SET EXERCISE. Copy the entries word for word, from the line containing "The width and" through the last line of the entries. Leave the pictures out of your copy.

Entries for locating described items
━━━━━━━━
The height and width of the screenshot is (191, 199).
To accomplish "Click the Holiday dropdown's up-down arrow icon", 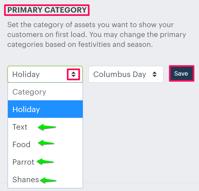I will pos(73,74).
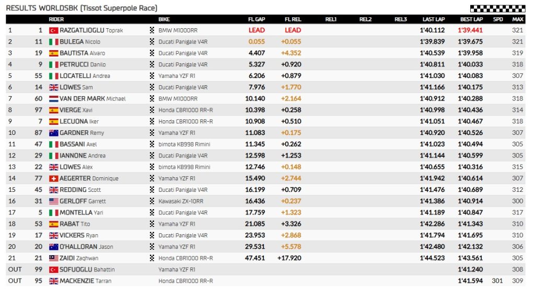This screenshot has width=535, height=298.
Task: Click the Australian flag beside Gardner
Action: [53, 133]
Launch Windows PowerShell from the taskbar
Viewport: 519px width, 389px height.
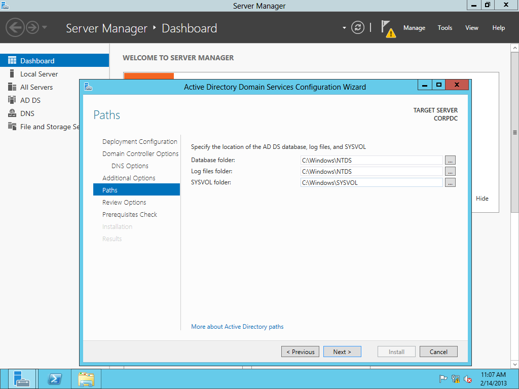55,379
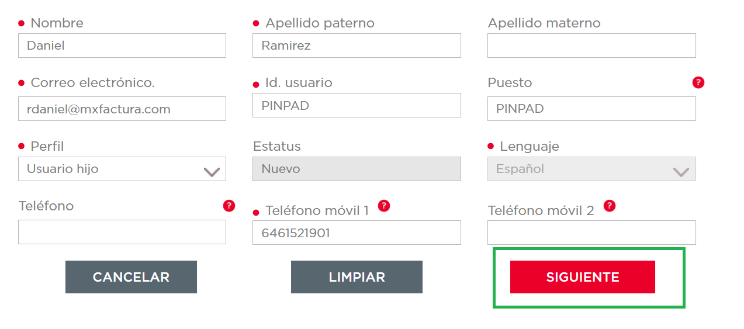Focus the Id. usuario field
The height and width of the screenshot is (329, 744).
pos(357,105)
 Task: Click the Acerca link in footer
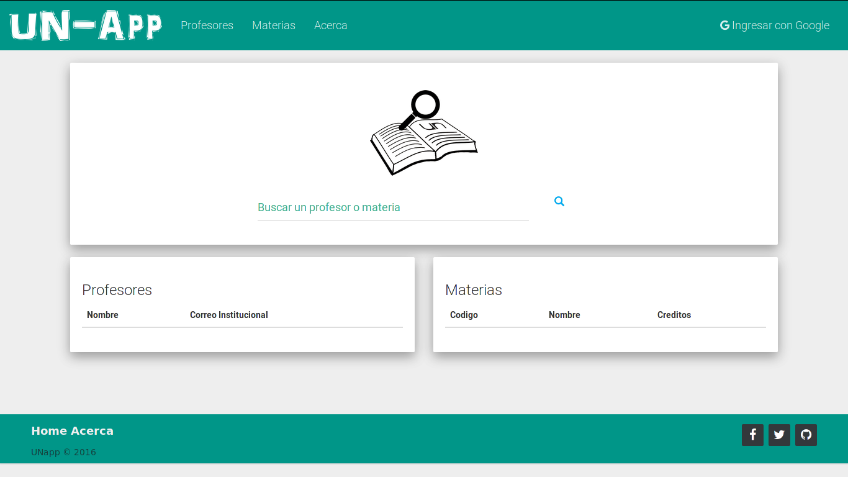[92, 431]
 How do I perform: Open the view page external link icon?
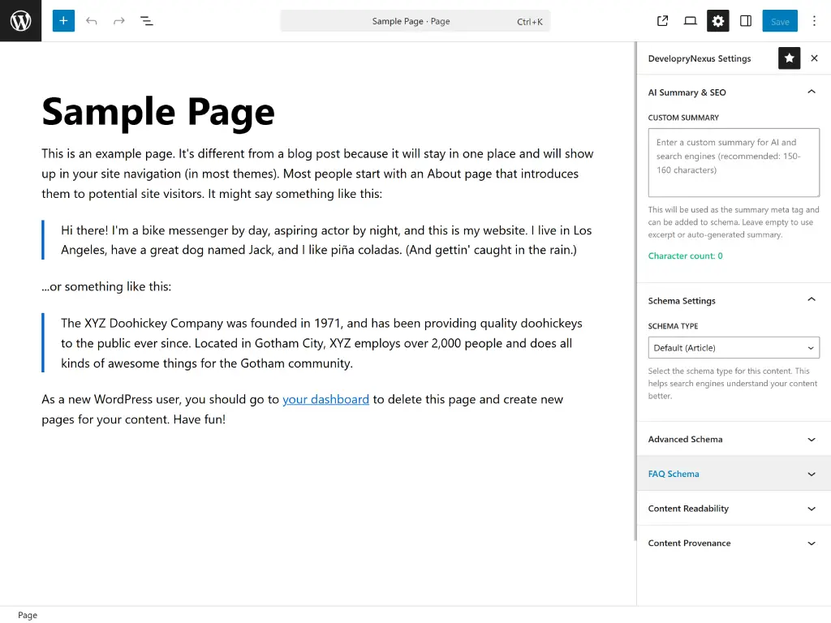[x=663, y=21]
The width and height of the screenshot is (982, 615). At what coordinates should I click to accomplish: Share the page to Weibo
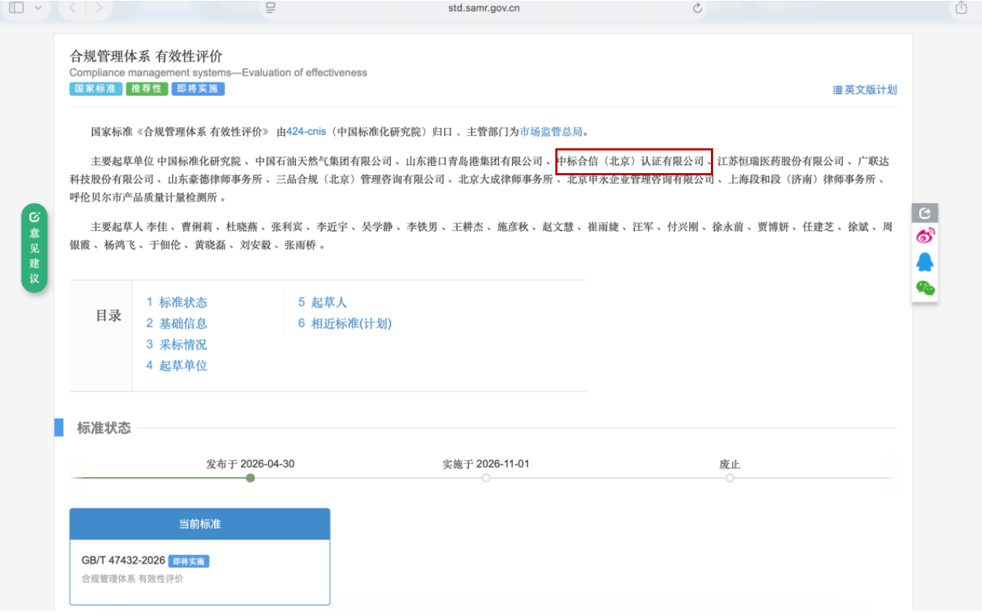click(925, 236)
━━━━━━━━
RESULT FOR THIS EXERCISE.
The width and height of the screenshot is (982, 615). At what coordinates should I click to accomplish: Share the page to Weibo
click(925, 236)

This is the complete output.